Insomnia in all its forms is too common in our society, with about 30 percent of the adult population experiencing this sleep disorder and trends showing increasing rates over time.
Although there can be multiple reasons behind insomnia, one of the most common causes of sleeplessness is related to psychological functions, which is why therapies like CBT-I (Cognitive Behavioral Therapy for Insomnia) work so well.
However, sometimes it’s possible to control anxious thoughts or rumination on specific subjects and allow for a better night’s sleep.
And it may just be a notebook and a pen away.
What’s a Sleep Diary All About?
There’s a reason why psychological therapists will often ask their patients to write things down.
Whether these topics are about the past, present, or future concerns, writing things down creates a powerful effect on human cognition.

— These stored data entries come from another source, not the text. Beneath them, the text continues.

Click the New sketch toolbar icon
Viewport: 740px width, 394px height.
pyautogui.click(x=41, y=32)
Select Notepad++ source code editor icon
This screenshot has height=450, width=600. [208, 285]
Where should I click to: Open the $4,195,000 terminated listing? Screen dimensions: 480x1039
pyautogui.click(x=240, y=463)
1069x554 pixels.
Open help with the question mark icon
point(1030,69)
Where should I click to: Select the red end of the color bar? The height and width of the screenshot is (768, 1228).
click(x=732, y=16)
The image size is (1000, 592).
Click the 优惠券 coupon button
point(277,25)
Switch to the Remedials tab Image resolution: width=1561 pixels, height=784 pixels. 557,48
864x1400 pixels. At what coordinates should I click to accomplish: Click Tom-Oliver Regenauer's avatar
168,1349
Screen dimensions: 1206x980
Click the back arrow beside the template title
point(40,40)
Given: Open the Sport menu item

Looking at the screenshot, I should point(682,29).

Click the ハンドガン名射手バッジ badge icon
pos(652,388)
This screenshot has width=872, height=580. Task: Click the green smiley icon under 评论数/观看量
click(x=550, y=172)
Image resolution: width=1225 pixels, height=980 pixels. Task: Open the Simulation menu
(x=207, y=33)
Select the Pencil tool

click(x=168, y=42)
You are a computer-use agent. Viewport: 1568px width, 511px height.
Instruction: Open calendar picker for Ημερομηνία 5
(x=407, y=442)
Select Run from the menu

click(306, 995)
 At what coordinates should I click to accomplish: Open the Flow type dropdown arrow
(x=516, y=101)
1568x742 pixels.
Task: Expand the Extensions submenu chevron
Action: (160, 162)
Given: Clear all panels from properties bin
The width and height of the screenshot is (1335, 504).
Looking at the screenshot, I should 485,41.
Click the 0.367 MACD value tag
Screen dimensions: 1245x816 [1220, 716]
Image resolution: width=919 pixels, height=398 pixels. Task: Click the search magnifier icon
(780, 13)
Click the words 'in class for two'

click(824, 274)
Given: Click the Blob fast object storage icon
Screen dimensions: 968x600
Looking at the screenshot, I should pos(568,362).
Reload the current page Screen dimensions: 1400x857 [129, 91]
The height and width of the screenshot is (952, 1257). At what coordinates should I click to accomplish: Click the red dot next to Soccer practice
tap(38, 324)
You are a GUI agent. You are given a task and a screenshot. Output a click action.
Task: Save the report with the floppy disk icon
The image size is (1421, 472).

Neuropsychologists have dubbed this the “generation effect.” That is, the information people create for themselves just ‘sticks’ better than something they’ve read by someone else.
This powerful effect has recently been studied in the context of falling asleep. The results of this study point to a strong correlation between making detailed to-do lists for the next day and falling asleep faster.
Writing down things people tend to ruminate on due to worry and anxiety can help offload the brain’s more negative, sleep-limiting thoughts onto a page.
Past or future?
The study in question asked 57 young adults to complete a writing assignment before an overnight sleep test (polysomnography).
The subjects were randomly asked to either i) write detailed to-do lists for tasks they need to complete in the next few days or ii) journal about tasks they have already completed. 
The study participants who created a nightly to-do list for upcoming tasks fell asleep significantly faster than the past achievements group. 
It stands to reason that what is ahead of us and not fully known causes more stress than things already done; however, the negative effects are significantly reduced when thoughts are offloaded onto a page.
If you have trouble falling asleep, give the to-do list a try. The whole process should be done every night before bed and shouldn’t take longer than 5 minutes.
Grab a notebook or piece of paper – and yes, use an actual pen and paper. The mere feeling of writing creates a deeper connection to the subject matter than typing something out on an electronic device.
Write down 3-5 tasks you have to do the next day or the day after. Be as specific as possible in your descriptions. Then go back and revisit your lists, adding one or two good things that happened to you that day. And that’s it.
The benefits may happen immediately, or it may take a night or two, but the key is to keep at it every night.
Writing things down is about controlling what keeps you from falling asleep. It helps declutter the brain from the thoughts and fears we tend to magnify.
Writing out a to-do list is a proven method of de-loading the busy brain and laying a foundation for bedtime calmness. This simple solution could be what you need for a better night’s rest.
- Bhaskar S, Hemavathy D, Prasad S. Prevalence of chronic insomnia in adult patients and its correlation with medical comorbidities. J Family Med Prim Care. 2016 Oct-Dec;5(4):780-784. doi: 10.4103/2249-4863.201153. PMID: 28348990; PMCID: PMC5353813.
- Scullin MK, Krueger ML, Ballard HK, Pruett N, Bliwise DL. The effects of bedtime writing on difficulty falling asleep: A polysomnographic study comparing to-do lists and completed activity lists. J Exp Psychol Gen. 2018 Jan;147(1):139-146. doi: 10.1037/xge0000374. Epub 2017 Oct 23. PMID: 29058942; PMCID: PMC5758411.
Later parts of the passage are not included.